• _Task requirements_
Rewrite the rows starting at the line containing "You are a GUI" and ending at the line containing "tap(201, 62)", with "checkbox" changed to "toggle" and everything else left the same.

• _Supplied data_
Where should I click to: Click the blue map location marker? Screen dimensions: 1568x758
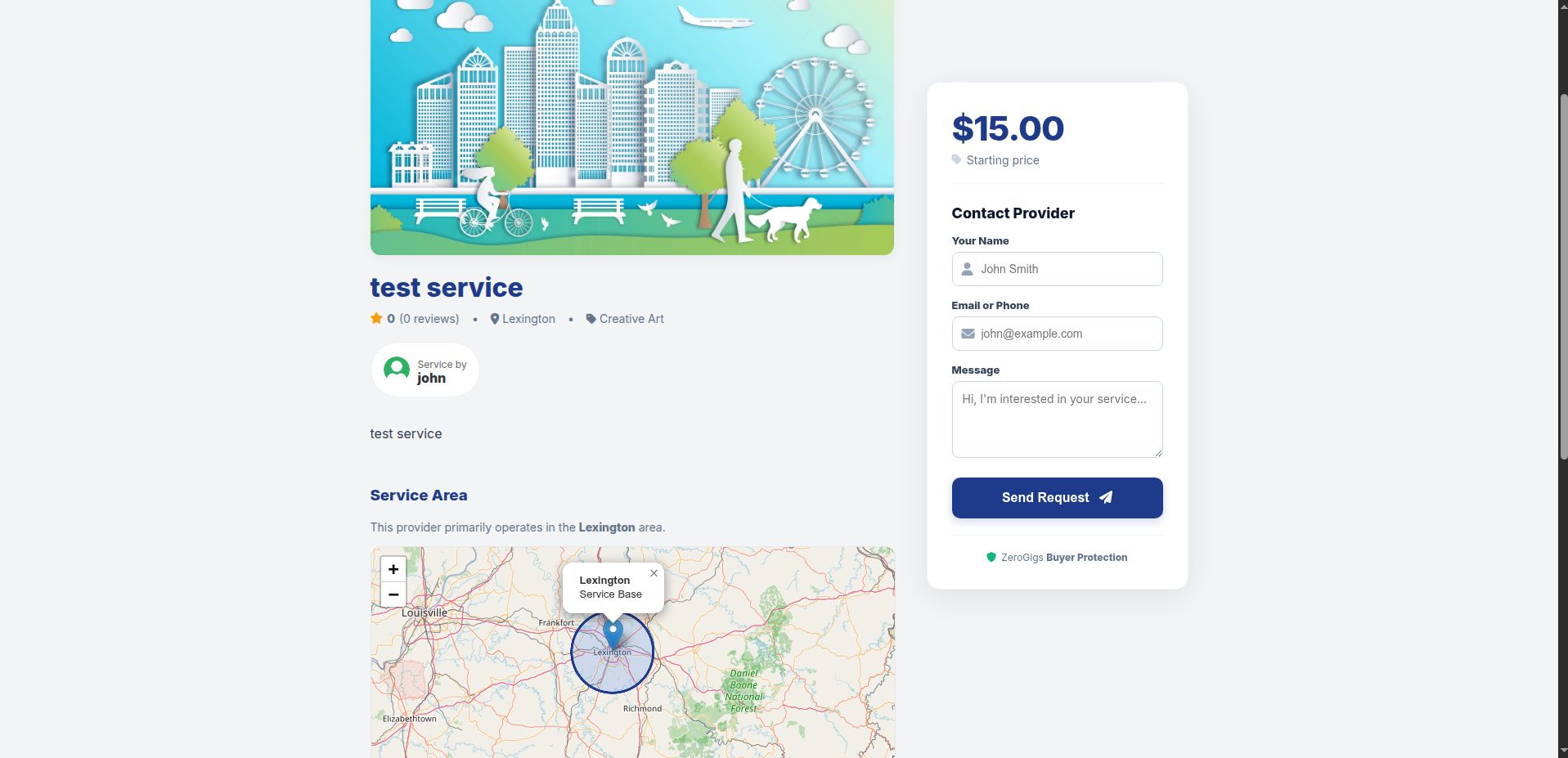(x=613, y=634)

==

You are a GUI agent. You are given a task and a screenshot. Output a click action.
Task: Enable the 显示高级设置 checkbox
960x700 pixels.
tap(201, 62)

• _Written answer_
You are a GUI agent. You are given a task and a screenshot. Output a click action.
Task: Enable the 显示高级设置 toggle
960x700 pixels.
tap(201, 62)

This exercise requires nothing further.